Your credit score is very important. It is a determining factor in whether you will get preapproved for a car loan or even a cell phone line. However, if you have a bad credit score, it is not the end of the world. With time and hard work, you will be able to improve your credit score.
A credit score is a person’s credit history. It tells lenders the risk factor of lending to that person.
FICO is the most commonly used credit rating system in the United States. Depending on the type of credit you are applying for, a different system may be used.
For example, if you are obtaining a home mortgage loan, the lender will use the Freddie Mac and Fannie Mae systems.
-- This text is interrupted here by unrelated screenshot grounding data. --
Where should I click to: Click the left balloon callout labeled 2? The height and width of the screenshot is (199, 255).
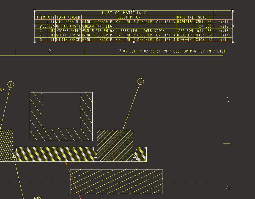[10, 84]
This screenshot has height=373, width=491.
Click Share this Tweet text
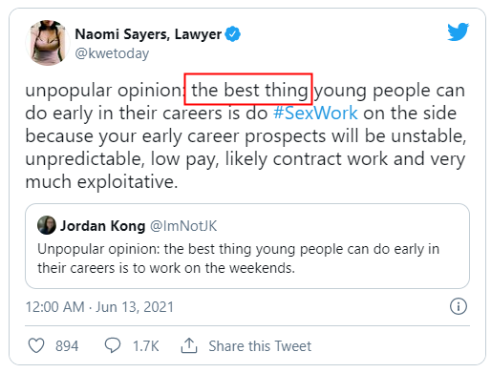(260, 346)

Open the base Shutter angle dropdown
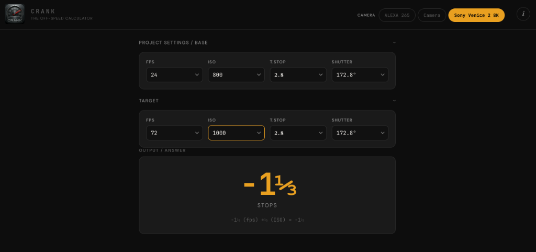click(x=360, y=75)

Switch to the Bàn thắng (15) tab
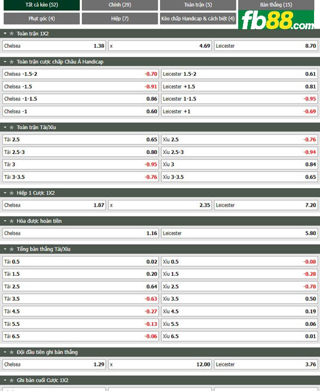coord(276,5)
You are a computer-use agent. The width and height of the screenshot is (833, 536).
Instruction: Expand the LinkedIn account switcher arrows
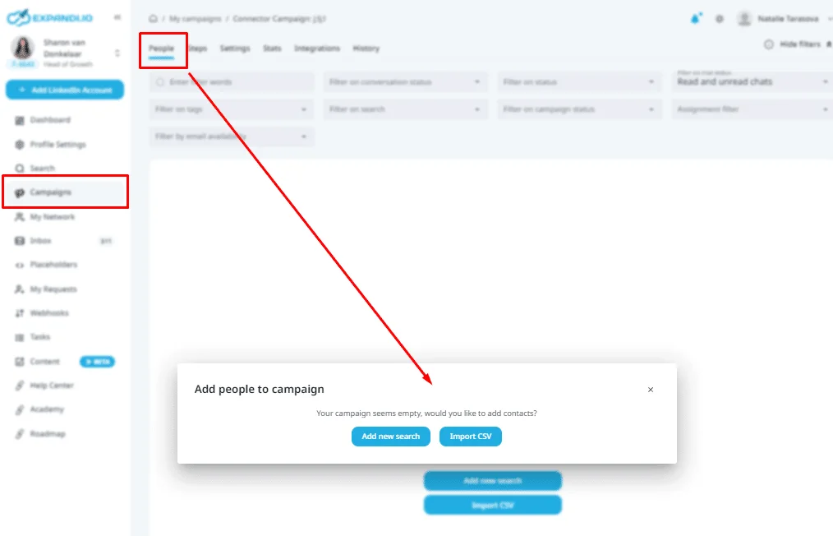(117, 53)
For those systems, anything below a 620 is bad, and anything above a 640 is good. But if you are applying for a loan under the Federal Housing Administration, which helps people with poor credit, a FICO score of 580 may be satisfactory.
All credit systems use the same basic concepts: the more regularly you pay your bills on time, the better your credit score will be.
To prevent a poor credit score, you should attempt to pay your debts on time. In general, paying your debts no longer than 30 days late is ideal. Also, you may improve bad credit by slowly paying off your debts and asking your credit provider to reduce your line of credit. You should always avoid opening and closing lines of credit too frequently.
If you believe there has been fraudulent activity on your credit report, you may need to contact a lawyer to help you get rid of the bad credit history. Also, the lawyer may help you develop a plan to further improve your credit score.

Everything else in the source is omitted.